Text excerpt:
########

Seems like the popular thing in indie film these days is to make biting, ruthless, painfully funny flicks about neurotic, overeducated, hyperliterate, self-absorbed white folks. I think Wes Anderson started the trend, and Noah Baumbach helped define it more sharply and specifically. Now Tamara Jenkins, who makes one movie every four or five years, has thrown her hat into the ring with “The Savages.” And in my opinion, she’s trumped her peers. “The Savages” is dark and cynical enough to satisfy the most sarcastic, but manages to reach past that tiny demographic and appeal to a larger audience with a universal issue and – surprise of surprises – actual warmth and a heart. It may not be a big heart, but it is a heart, nonetheless.

“The Savages” opens with a funny, surreal look at Retirementville, Arizona, complete with cactus and palm tree horticulture and over-the-hill cheerleaders. It’s one of the best, funniest, most arresting openings to a movie I’ve seen recently, and sets up the deeper irony that infuses the whole movie – that no matter how hard we try to put them in lively and warm environments, our elderly are being herded into places to die. The care of our elders is on the minds of many of us, and this carefully observed movie honestly, yet also gently, explores the issue with razor-sharp accuracy and surprising wisdom.

########

Problems to solve:
a) Rewrite the stretch of the film review from "Seems like the" through "a heart, nonetheless.", putting "rivals" in place of "peers".
b) According to the film review, what place does "The Savages" open with a look at?
Work only from the film review when answering.

Dataset excerpt:
########

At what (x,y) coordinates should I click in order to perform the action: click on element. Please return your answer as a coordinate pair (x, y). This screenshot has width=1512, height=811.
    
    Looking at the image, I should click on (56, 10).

########

Solved tasks:
a)
Seems like the popular thing in indie film these days is to make biting, ruthless, painfully funny flicks about neurotic, overeducated, hyperliterate, self-absorbed white folks. I think Wes Anderson started the trend, and Noah Baumbach helped define it more sharply and specifically. Now Tamara Jenkins, who makes one movie every four or five years, has thrown her hat into the ring with “The Savages.” And in my opinion, she’s trumped her rivals. “The Savages” is dark and cynical enough to satisfy the most sarcastic, but manages to reach past that tiny demographic and appeal to a larger audience with a universal issue and – surprise of surprises – actual warmth and a heart. It may not be a big heart, but it is a heart, nonetheless.

b) Retirementville, Arizona.